The net unit asset values (VUAN) of the Romanian mandatory and voluntary private pension funds posted gains in January, pushed up by the bright performance of the companies at the Bucharest Stock Exchange (BVB) but also by the rising prices (shrinking yields) of the Government bonds.

Thus, the Pillar II funds posted monthly gains of between +2.3% (Metropolitan Life) and +3.5% (BCR).

But none of them, except for Metropolitan Life, managed to fully offset the deep losses seen during 2022 (-2.3% YoY to -3.5% YoY).

More importantly, in the meantime, inflation made such detailed evaluations irrelevant: in real terms, the value of the money owned by the contributors to the private pension funds shrunk by some 15% or one-sixth roughly over the past year. It’s a loss that the pension fund managers can hardly accept, but it couldn’t have been avoided given the regulations imposed by the thin local equity market.
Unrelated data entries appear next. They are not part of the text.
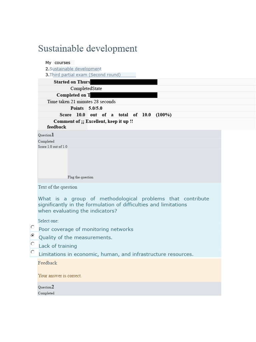Screen dimensions: 256x342
Task: Click the redacted Completed on date field
Action: (x=124, y=95)
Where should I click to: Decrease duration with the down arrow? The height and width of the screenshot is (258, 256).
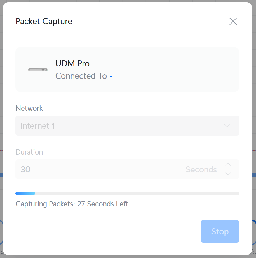tap(228, 174)
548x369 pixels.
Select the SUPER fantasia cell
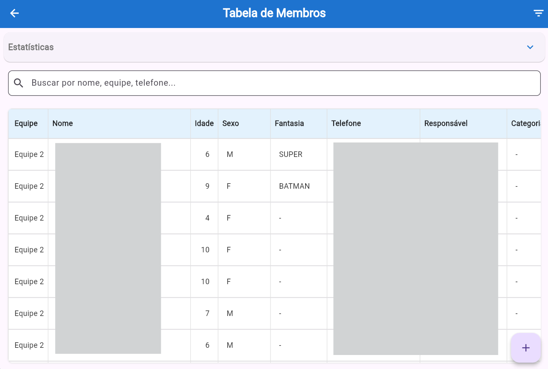[x=291, y=154]
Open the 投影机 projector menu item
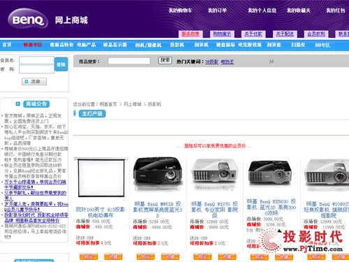Viewport: 349px width, 262px height. point(177,45)
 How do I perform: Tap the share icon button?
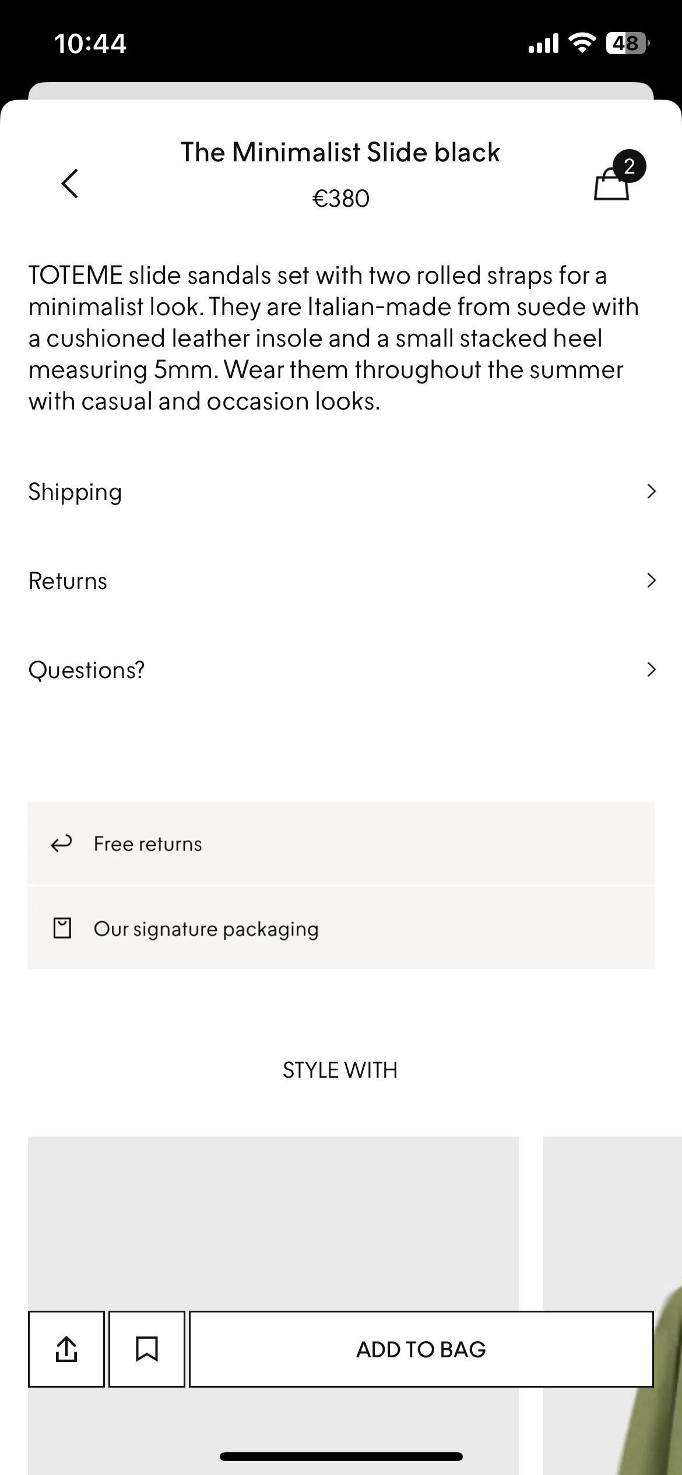pos(66,1349)
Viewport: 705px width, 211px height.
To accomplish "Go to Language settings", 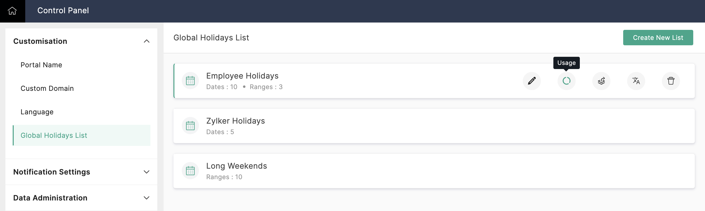I will pos(37,112).
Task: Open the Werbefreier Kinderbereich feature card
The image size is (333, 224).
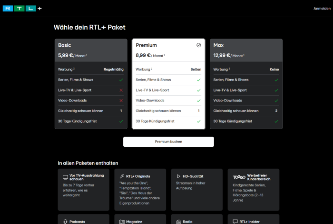Action: click(x=253, y=189)
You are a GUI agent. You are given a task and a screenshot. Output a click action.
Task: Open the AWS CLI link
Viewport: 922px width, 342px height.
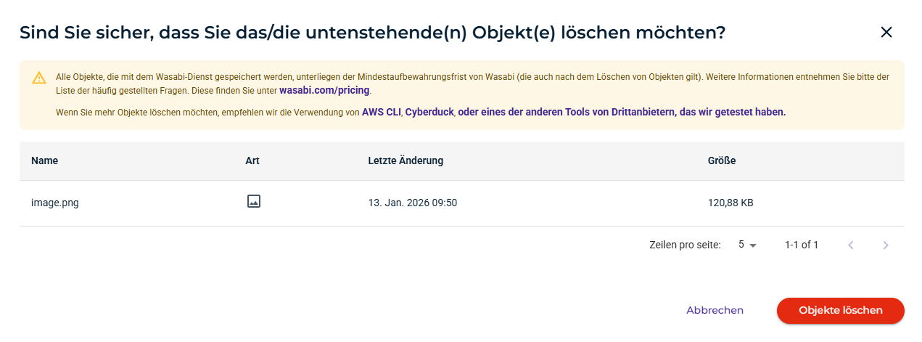pos(382,113)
While investments on the stock exchange are more or less likely to recover in time after a shock, and they may also measure the fund managers’ performance and quality, the Government bonds (where most of the pension funds’ money is placed) require not much creativity but deliver predictable (and permanent) losses when the economic circumstances deteriorate. This was the case last year, for instance, when a sixth of the value of the contributors’ money was lost.